On June 12, 1987, President Reagan delivered the 1,279th speech of his presidency. He stood at the Brandenburg Gate and the Berlin Wall and called for the leader of the Soviet Union, Mikhail Gorbachev, to take down the wall.
Well into his speech, the President said:
We hear much from Moscow about a new policy of reform and openness. Some political prisoners have been released. Certain foreign news broadcasts are no longer being jammed. Some economic enterprises have been permitted to operate with greater freedom from state control.
Are these the beginnings of profound changes in the Soviet state? Or are they token gestures, intended to raise false hopes in the West, or to strengthen the Soviet system without changing it? We welcome change and openness; for we believe that freedom and security go together, that the advance of human liberty can only strengthen the cause of world peace. There is one sign the Soviets can make that would be unmistakable, that would advance dramatically the cause of freedom and peace.
General Secretary Gorbachev, if you seek peace, if you seek prosperity for the Soviet Union and Eastern Europe, if you seek liberalization: Come here to this gate! Mr. Gorbachev, open this gate! Mr. Gorbachev, tear down this wall!
“Tear down this wall.” Those four words, now so memorable, were words with effect. Just over two years later, the wall fell, torn down by a people tasting freedom.
In Tear Down This Wall: A City, a President, and the Speech that Ended the Cold War, author Romesh Ratnesar, deputy managing editor of TIME magazine, tells the story of that speech and its delivery.
That story is nothing short of amazing. Ratnesar’s book takes the reader into a feverish debate at the very top levels of the American government. He tells of diplomats and other figures who sought at great length to prevent the President from speaking those four words. The diplomatic establishment feared that the President’s ultimatum would “embarrass” Gorbachev.

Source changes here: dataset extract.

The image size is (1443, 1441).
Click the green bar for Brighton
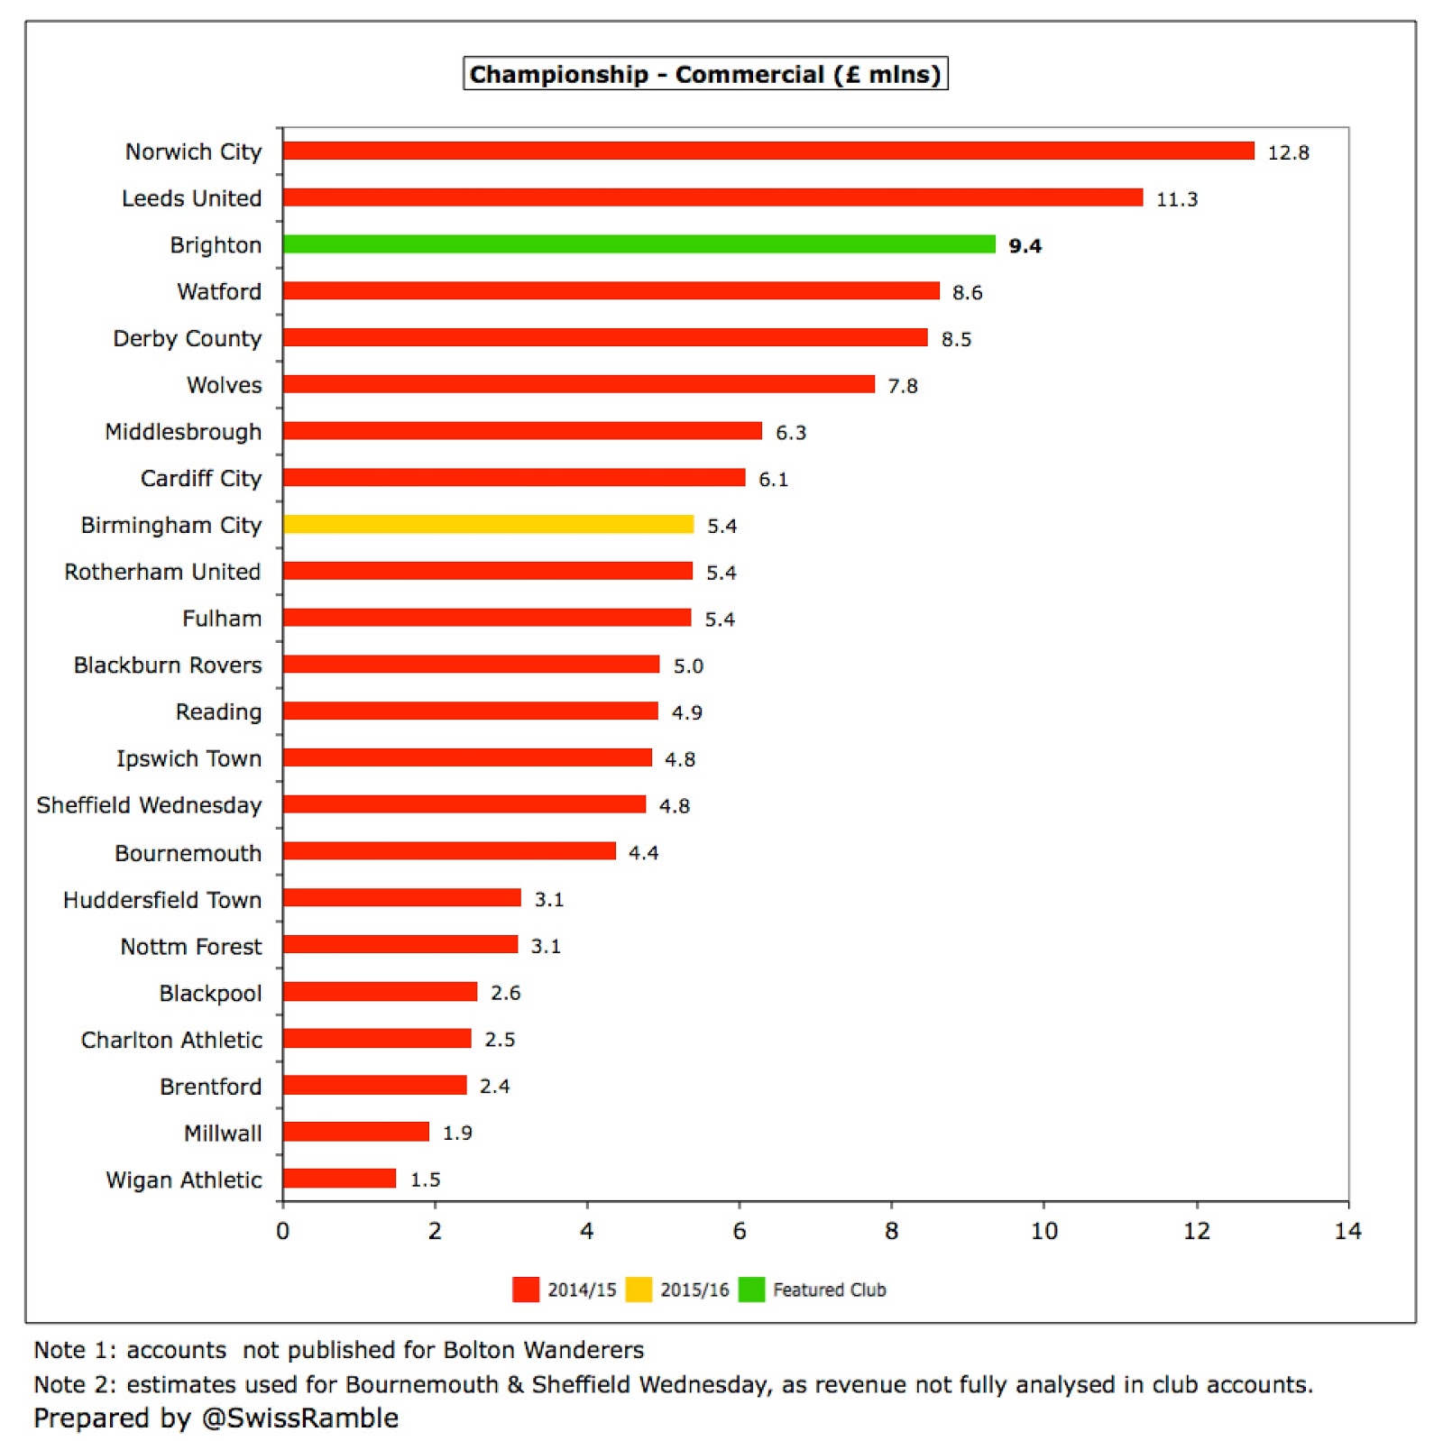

Ratnesar takes the reader into the times, into the White House, and into the mind of President Reagan. The book is a fascinating historical account. Leaders will be especially interested in Tear Down this Wall for its lessons in the strategic importance of words, a message, and the power of the spoken word.
From the book:
Reagan loathed the Wall. On a trip to West Berlin in 1978, he was taken to an eighth-floor office overlooking it and told the story of Peter Fechter, the youth who had been gunned down by East German police in 1962 as he tried to crawl over. The authorities left Fechter unattended for nearly an hour, while he bled to death. “Reagan just gritted his teeth when he heard all of this,” says Peter Hannaford, a longtime aide who was with Reagan that day. “You could tell from the set of his jaw and his look and some of the things he said that . . . he was very, very determined that this was something that had to go.